New Zealand needs immigrants to fill skills shortages, Prime Minister Chris Hipkins said, indicating he won’t seek to actively curtail a record inflow of foreign workers if he wins next month’s election.
(Bloomberg) — New Zealand needs immigrants to fill skills shortages, Prime Minister Chris Hipkins said, indicating he won’t seek to actively curtail a record inflow of foreign workers if he wins next month’s election.
“We are going to have to bring in skilled workers,” Hipkins said at the Bloomberg Address Wednesday in Auckland. “What we will focus on is making sure the immigration that we have is contributing to economic growth and isn’t being used as a substitute for it.”
Hipkins, leader of the ruling Labour Party, said governments “can grow the economy just by putting people into it but that’s not going to raise our standard of living.”
“We have to carefully consider our immigration settings all the way along to make sure it’s contributing to overall growth per capita,” he said.

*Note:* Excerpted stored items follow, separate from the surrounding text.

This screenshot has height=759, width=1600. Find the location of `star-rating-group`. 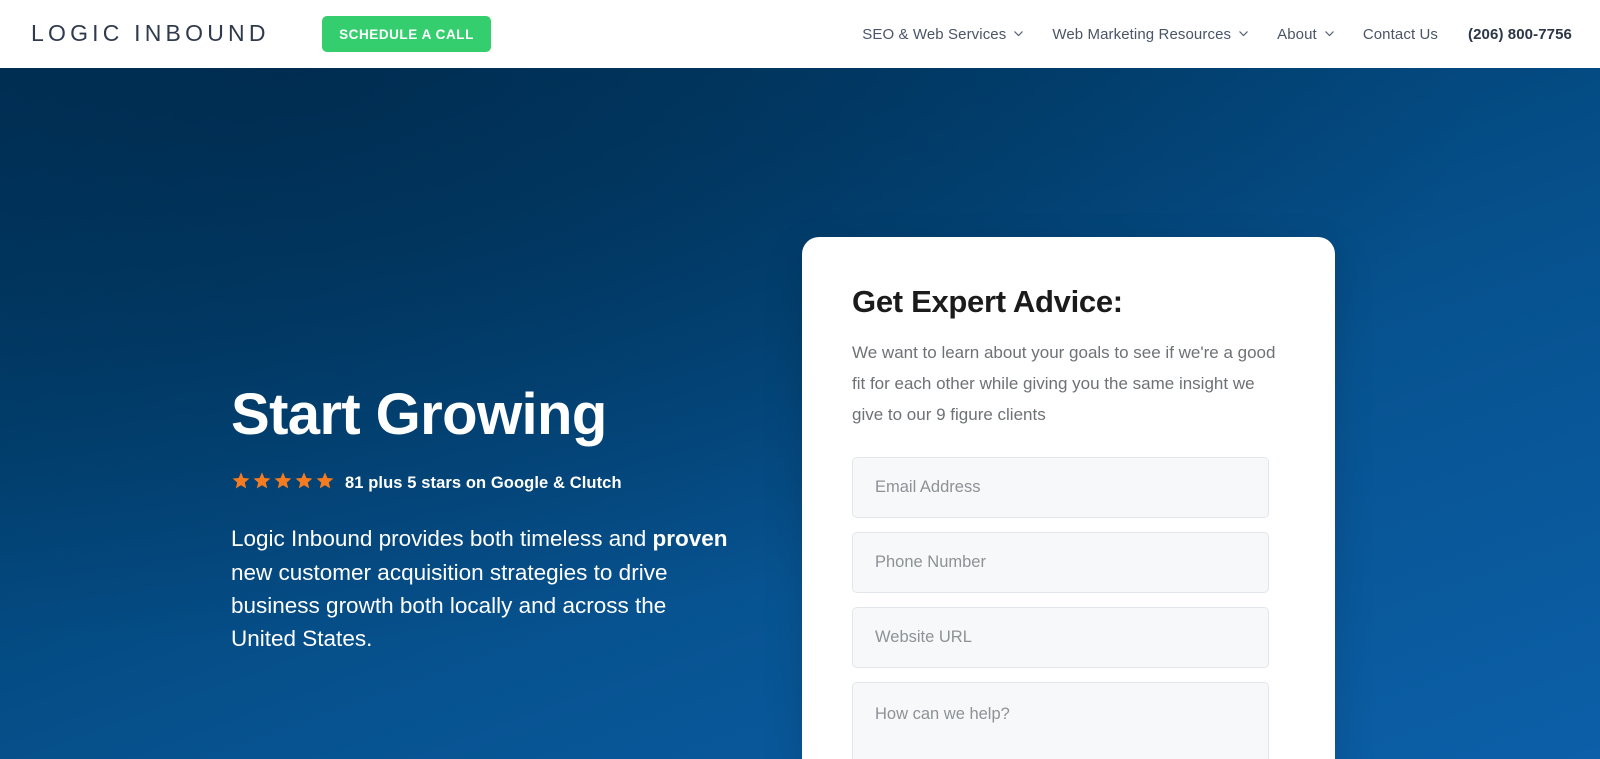

star-rating-group is located at coordinates (283, 484).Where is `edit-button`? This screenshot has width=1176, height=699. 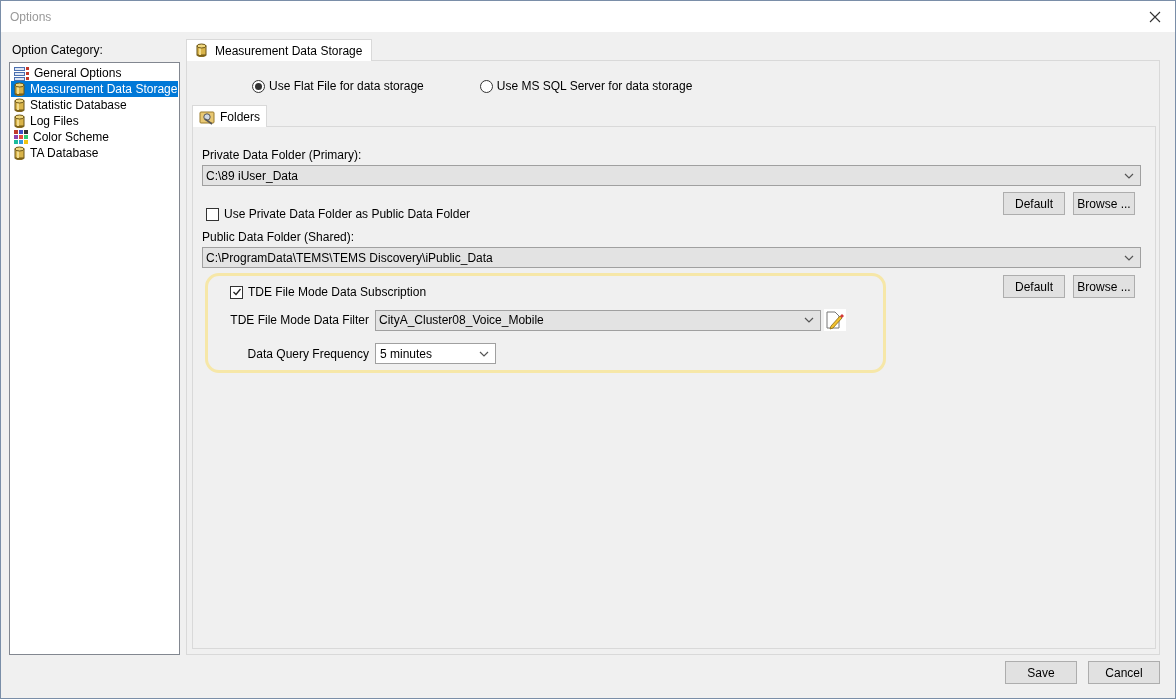 edit-button is located at coordinates (835, 320).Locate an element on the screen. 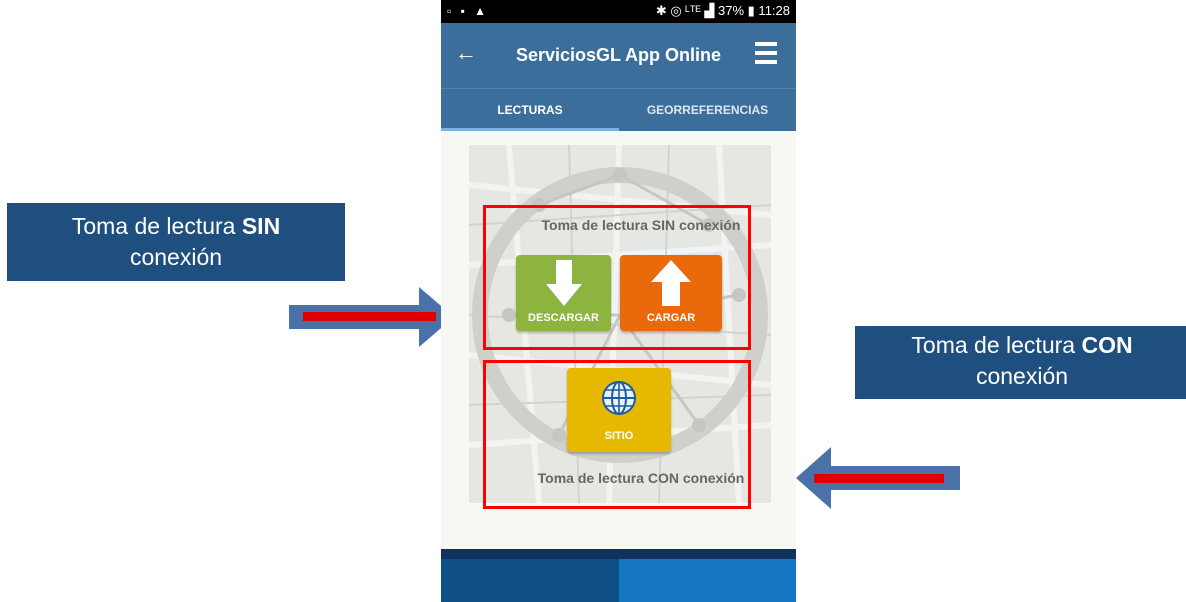 This screenshot has width=1186, height=602. bottom-banner is located at coordinates (618, 576).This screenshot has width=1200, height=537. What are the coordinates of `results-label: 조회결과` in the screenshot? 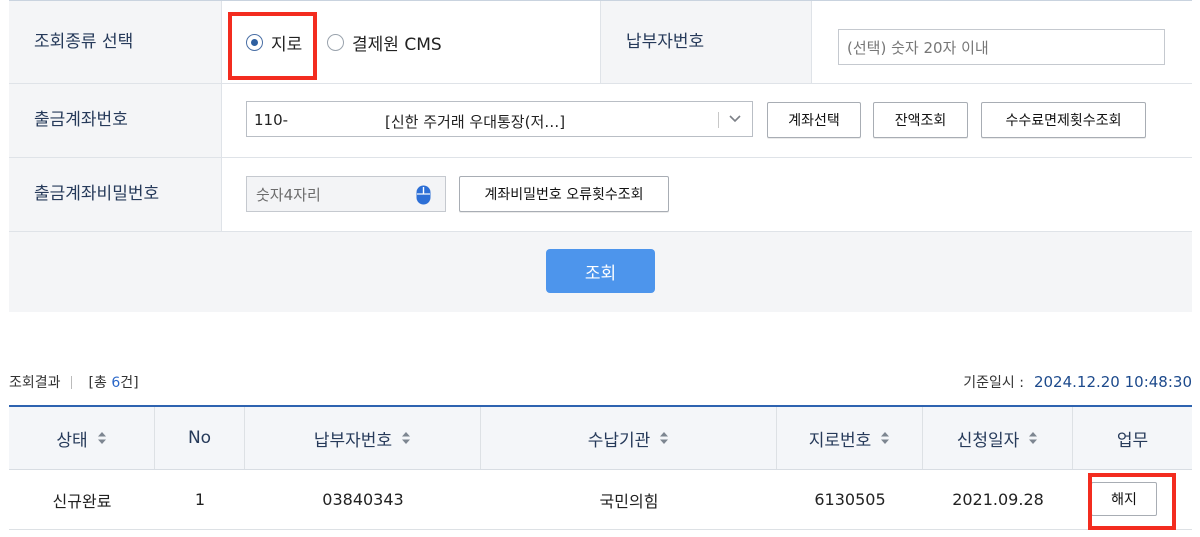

New Zealand is experiencing near-record net immigration after Hipkins tweaked policy to help solve a damaging worker shortage that was driving up wages and costs. The surge of arrivals has so far helped to calm pressures in the labor market without injecting fresh demand into housing that might trigger a fresh wave of inflation.
Net immigration rose to almost 87,000 in the 12 months through June — nearing the March 2020 peak — led by a record net 122,000 foreigners entering the country.
Hipkins said immigration has probably peaked and will decline, but he refused to set a target as his party did six years ago when it came into office.
The population surge means Hipkins is walking a tightrope ahead of the Oct. 14 election. His center-left Labour Party has traditionally opposed high immigration, campaigning for limits which would protect wages and being critical of how foreign buyers drove up house prices.
“Labour was very clear it wanted to build a high-wage, high-skill economy and do that through education and not by relying on heavy immigration,” said Robert MacCulloch, professor of macroeconomics at Auckland University. But “he was losing business support, and was also facing a weak economy. To me there seems a very clear link that the view was to radically loosen immigration to please business and to get the economy back up and running.”
While companies are now saying that skill shortages are not their most pressing concern, the economy is not back up and running. Most forecasters including the Reserve Bank expect it to enter a double-dip recession in the second half of the year.
‘Easier Lever’
Using immigration as a tool to tackle skill shortages is acceptable policy if it isn’t overdone, said Craig Renney, chief economist at the Council of Trade Unions. For now, the labor market has been strong enough to absorb the extra workers without driving down wages, he said.
“It is an easier lever to pull, but the ease with which we can pull it shouldn’t cause us to overuse it,” he told Bloomberg. “We shouldn’t be using immigration as a means to then simply say we don’t need to do training, we don’t need to do the development of the workforce.”
Renney wants the government to pay more attention to overall workforce planning and the role of immigration. That includes considering whether New Zealand has the skills required to take on a particular project and, if foreign workers are required, the capacity to absorb them into the community.
At Labour’s campaign launch last weekend, Hipkins said his government would extend free dental care to all those aged under 30 years. But the country would have to attract dentists from overseas to deliver on that policy, he said.